MATERIAL PROVIDED ::
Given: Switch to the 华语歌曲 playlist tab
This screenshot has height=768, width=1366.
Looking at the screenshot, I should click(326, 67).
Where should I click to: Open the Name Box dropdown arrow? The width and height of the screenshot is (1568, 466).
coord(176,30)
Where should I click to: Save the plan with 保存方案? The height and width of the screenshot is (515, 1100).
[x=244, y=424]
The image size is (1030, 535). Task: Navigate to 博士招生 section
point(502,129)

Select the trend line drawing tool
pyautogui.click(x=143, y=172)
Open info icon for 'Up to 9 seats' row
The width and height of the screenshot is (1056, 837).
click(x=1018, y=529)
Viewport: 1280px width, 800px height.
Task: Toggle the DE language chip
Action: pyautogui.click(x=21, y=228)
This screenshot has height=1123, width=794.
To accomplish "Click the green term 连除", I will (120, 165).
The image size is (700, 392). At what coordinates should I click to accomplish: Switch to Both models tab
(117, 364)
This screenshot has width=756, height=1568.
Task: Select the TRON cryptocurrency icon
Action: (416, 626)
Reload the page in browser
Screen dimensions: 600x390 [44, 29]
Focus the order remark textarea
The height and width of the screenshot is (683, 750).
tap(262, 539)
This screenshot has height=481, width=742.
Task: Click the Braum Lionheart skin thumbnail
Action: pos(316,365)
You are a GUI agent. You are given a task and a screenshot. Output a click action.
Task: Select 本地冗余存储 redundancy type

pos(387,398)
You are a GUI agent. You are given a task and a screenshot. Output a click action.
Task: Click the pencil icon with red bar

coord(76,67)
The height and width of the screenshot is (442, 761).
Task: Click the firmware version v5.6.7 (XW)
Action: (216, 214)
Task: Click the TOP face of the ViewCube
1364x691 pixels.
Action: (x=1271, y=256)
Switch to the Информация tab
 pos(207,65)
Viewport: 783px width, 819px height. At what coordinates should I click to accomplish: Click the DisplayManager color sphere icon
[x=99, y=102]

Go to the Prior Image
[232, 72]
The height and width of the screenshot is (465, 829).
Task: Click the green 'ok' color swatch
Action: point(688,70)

HOW TO COMPLETE THIS TASK ::
Reproduce the records above in full and with exact wording.

TASK SOLUTION ::
Given: Switch to the 华语歌曲 playlist tab
This screenshot has height=768, width=1366.
Looking at the screenshot, I should click(326, 67).
Where should I click to: Open the Name Box dropdown arrow? The width and height of the screenshot is (1568, 466).
coord(176,30)
Where should I click to: Save the plan with 保存方案? The height and width of the screenshot is (515, 1100).
[x=244, y=424]
The image size is (1030, 535). Task: Navigate to 博士招生 section
point(502,129)

Select the trend line drawing tool
pyautogui.click(x=143, y=172)
Open info icon for 'Up to 9 seats' row
The width and height of the screenshot is (1056, 837).
click(x=1018, y=529)
Viewport: 1280px width, 800px height.
Task: Toggle the DE language chip
Action: pyautogui.click(x=21, y=228)
This screenshot has height=1123, width=794.
To accomplish "Click the green term 连除", I will (120, 165).
The image size is (700, 392). At what coordinates should I click to accomplish: Switch to Both models tab
(117, 364)
This screenshot has width=756, height=1568.
Task: Select the TRON cryptocurrency icon
Action: (416, 626)
Reload the page in browser
Screen dimensions: 600x390 [44, 29]
Focus the order remark textarea
The height and width of the screenshot is (683, 750).
tap(262, 539)
This screenshot has height=481, width=742.
Task: Click the Braum Lionheart skin thumbnail
Action: pos(316,365)
You are a GUI agent. You are given a task and a screenshot. Output a click action.
Task: Select 本地冗余存储 redundancy type

pos(387,398)
You are a GUI agent. You are given a task and a screenshot. Output a click action.
Task: Click the pencil icon with red bar

coord(76,67)
The height and width of the screenshot is (442, 761).
Task: Click the firmware version v5.6.7 (XW)
Action: (216, 214)
Task: Click the TOP face of the ViewCube
1364x691 pixels.
Action: (x=1271, y=256)
Switch to the Информация tab
 pos(207,65)
Viewport: 783px width, 819px height. At what coordinates should I click to accomplish: Click the DisplayManager color sphere icon
[x=99, y=102]

Go to the Prior Image
[232, 72]
The height and width of the screenshot is (465, 829).
Task: Click the green 'ok' color swatch
Action: point(688,70)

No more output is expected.